消化器内視鏡検査・治療時の麻酔薬/鎮静薬使用のエビデンス-診療ガイドライン作成を目指して≪アンサーパッド≫

タイトル 内S20-13:

当科における上部消化管内視鏡検査時のsedationに現状について

演者 白枝 久和(金沢医大・消化器内科)
共同演者 福山 智基(金沢医大・消化器内科), 有沢 富康(金沢医大・消化器内科)
抄録 内視鏡検査・治療時の苦痛を軽減するsedationの施行は患者のみならず、施行医の正確な診断、的確な処置を行う上で手助けとなりうる。しかし、sedationは呼吸、循環系などへの影響が強く、偶発症を引き起こすことも少なくない。またsedationは治療内視鏡時には使用される事が多いが、ルーチン検査時の施行には施設、施行医によりばらつきがあるのが現状である。今回、我々は当科におけるルーチン上部消化管内視鏡検査時のsedationの現状について検討したので報告する。
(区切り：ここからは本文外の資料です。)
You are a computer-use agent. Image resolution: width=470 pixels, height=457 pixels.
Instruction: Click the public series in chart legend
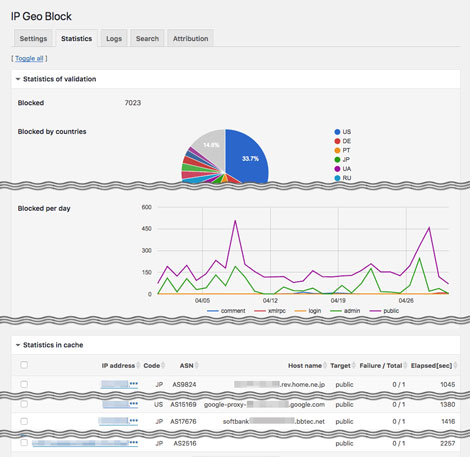click(x=384, y=311)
2010年1月~2010年12月まで、当科で行ったルーチン上部消化管内視鏡検査2098例を対象にした。sedation施行例は全例で文書同意を得た。検査中はパルスオキシメーターでSpO2,心拍数の経時的なモニタリングを行い、血圧に関しては内視鏡検査前後で測定し、検査中は施行医の判断で適宜行った。sedationに使用する薬剤・量の決定は検査施行医が患者の状況などから最終決定した。sedation施行例では3時間以上、看護師管理下で床上での経過観察とした。sedation施行群は1287例(61.3%)で、内訳は男性667例、女性620例で年齢は17~90歳で平均年齢62.6歳であった。平均検査施行時間は14分25秒であり、sedation未施行群と比し有意差はなかった。使用薬剤はDiazepam(DZP) 1269例(平均7.6mg)、Midazolam(MDZ) 10例(平均5.9mg)、Pentazocine 3例(全例15mg)、DZP+MDZ 3例、DZP+Pentazocine 2例であり、合併症はSpO2:92以下の低酸素が16例(1.2%)に認められ、酸素投与が必要な症例は5例(0.39%)であった。低酸素を認めた症例は全例にFlumazenilを投与し症状の改善を確認、重篤化した症例は無かった。その他、循環器系、アレルギー等の合併症は見られなかった。以上の検討より、ルーチン検査においてのsedationも使用薬剤、使用量の決定を適切に選ぶことにより比較的安全に施行できると考えられた。